Post by TFP on Nov 8, 2008 22:27:53 GMT -4
Heads and tails is a pretty awesome game, you know. Not only does it keep people like me and you entertained, but it also decides many things for you in life. For example, if there is something that must be done and you aren't too sure about doing it, dig your hand in your back pocket and pull out a penny or something worthless such as that.
Bob and PJ are now choosing whether or not to cut a promo at the moment by letting the coin choose their fate. Heads is for yes, and tails is for no. However, they won't let the sake of one coin-flip make the decision since they are going to do a best two out of three here. They also want to add a little twist to it other than more coin-flips, so PJ stands on the edge of the W2K arena as Bob stands below looking up at PJ's body figure in the shining sun, making a silhouette eclipse. Bob puts a hand over his eyes, shading out some of the sun and he squints to see PJ's hand raise in the air.
PJ Curtis: "Okay, I'm going to flip it down now."
Bob Pocket: "Awesomeness."
PJ flips his thumb, sending a coin up into the air, approximately six feet. It soon plummets down towards Bob at an incredible speed. Bob reaches his arms up with his hands open to catch the coin but he has trouble locating it and where it's at because of the shining, bright, yellow sun. Something cracks him on the head with such force, making him drop to the ground. He starts to touch the area where he was hit and notices that his mask got a rip in it and that there is blood coming out from underneath. He looks around and can't see the coin anywhere. The sound of something light moving away from him catches his attention and he sees the coin rolling away from him. He starts to crawl quickly to the coin as it moves on, but it's much too fast for him. So his second option is to start rolling towards it which still doesn't help him at all.
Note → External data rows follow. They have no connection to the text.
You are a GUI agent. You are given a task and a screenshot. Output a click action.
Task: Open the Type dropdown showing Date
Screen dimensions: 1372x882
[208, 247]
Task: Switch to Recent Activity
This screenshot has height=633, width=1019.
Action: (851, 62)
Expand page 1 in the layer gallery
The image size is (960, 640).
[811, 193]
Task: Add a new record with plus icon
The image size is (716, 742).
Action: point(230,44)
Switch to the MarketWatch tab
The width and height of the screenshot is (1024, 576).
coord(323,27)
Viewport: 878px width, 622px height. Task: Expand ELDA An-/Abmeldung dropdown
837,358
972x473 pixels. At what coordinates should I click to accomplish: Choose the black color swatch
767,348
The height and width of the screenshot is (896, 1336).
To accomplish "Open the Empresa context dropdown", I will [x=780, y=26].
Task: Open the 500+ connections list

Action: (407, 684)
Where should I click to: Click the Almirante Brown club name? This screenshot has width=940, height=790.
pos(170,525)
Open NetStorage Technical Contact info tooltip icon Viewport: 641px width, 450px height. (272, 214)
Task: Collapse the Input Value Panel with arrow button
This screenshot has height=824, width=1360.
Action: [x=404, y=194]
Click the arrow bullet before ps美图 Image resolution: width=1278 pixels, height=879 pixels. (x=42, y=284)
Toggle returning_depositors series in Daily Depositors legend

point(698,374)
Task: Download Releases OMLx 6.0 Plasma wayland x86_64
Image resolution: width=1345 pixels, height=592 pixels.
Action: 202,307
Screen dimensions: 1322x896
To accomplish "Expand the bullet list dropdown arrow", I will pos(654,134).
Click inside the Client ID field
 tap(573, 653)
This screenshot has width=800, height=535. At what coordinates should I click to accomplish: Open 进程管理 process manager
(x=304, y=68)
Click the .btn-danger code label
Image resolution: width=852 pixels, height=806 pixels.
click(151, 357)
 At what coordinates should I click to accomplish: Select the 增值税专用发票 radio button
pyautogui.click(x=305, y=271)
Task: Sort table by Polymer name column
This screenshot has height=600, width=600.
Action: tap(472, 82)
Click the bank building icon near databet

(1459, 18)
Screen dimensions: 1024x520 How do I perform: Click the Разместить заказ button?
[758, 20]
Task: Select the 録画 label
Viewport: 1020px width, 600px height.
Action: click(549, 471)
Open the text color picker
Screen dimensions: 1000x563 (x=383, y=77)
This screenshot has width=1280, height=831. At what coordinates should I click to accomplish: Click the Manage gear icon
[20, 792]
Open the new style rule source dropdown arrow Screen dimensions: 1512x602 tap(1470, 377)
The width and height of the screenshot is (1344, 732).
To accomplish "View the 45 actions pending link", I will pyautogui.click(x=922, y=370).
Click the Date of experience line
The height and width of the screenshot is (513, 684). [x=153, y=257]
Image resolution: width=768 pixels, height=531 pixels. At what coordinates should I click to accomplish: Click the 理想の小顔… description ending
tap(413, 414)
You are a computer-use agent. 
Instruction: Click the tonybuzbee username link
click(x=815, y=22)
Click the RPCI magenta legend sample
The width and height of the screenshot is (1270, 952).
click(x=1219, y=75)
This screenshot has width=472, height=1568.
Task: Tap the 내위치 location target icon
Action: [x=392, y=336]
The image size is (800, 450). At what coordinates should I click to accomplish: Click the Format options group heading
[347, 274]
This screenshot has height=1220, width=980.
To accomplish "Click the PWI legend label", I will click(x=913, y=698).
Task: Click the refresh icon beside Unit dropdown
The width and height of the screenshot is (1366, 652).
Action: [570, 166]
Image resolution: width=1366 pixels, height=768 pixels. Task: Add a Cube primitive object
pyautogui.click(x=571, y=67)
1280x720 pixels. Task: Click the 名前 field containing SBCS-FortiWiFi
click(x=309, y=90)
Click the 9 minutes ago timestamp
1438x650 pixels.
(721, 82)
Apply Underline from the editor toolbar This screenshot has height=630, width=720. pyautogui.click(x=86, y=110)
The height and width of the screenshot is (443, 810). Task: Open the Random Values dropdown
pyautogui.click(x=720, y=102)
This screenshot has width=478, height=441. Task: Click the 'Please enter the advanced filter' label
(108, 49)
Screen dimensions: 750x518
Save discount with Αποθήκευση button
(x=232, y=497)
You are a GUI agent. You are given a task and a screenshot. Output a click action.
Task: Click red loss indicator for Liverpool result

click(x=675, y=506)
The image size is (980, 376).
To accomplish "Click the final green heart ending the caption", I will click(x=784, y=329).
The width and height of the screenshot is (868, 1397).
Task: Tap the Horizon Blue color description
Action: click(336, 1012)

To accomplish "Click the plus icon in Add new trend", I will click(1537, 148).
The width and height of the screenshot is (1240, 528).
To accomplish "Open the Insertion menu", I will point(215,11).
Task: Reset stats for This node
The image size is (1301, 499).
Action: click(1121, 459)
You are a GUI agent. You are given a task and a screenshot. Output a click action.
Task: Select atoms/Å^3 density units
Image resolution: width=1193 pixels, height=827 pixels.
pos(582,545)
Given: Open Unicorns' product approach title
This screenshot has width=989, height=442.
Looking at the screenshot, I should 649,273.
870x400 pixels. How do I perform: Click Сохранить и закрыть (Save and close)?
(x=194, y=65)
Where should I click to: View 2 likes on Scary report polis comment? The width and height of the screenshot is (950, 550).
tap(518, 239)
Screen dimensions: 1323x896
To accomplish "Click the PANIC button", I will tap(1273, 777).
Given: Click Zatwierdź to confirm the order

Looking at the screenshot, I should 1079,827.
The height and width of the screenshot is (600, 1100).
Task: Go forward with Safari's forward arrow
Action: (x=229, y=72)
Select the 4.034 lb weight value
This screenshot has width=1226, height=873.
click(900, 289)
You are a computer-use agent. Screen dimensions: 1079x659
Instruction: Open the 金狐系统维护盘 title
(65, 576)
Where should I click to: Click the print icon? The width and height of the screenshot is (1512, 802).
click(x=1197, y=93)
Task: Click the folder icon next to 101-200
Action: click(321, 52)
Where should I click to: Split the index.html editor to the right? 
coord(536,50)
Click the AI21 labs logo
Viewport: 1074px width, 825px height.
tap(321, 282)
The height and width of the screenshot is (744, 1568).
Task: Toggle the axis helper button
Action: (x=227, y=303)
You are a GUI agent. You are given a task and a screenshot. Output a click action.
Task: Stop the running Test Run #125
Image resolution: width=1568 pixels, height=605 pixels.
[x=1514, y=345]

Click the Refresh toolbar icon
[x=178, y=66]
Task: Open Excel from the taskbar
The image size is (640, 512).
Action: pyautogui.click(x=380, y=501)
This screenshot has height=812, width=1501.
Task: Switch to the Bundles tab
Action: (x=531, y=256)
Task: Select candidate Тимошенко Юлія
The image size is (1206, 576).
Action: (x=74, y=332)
Cartwheels, barrell-rolls and somersaults are next on his list but like the rest of his choices it's useless. He climbs to his feet and starts to go as fast as he can in order to get the coin. He does something that he nor PJ have never done in their life: speedwalk. But by the time he gets to the coin it falls into a metal-gridded and square-shaped manhole on the side of the parking lot. Bob falls to his knees, frustrated. He bangs his fist on the concrete curb, annoyed how he had to use up so much energy for something that he couldn't even get.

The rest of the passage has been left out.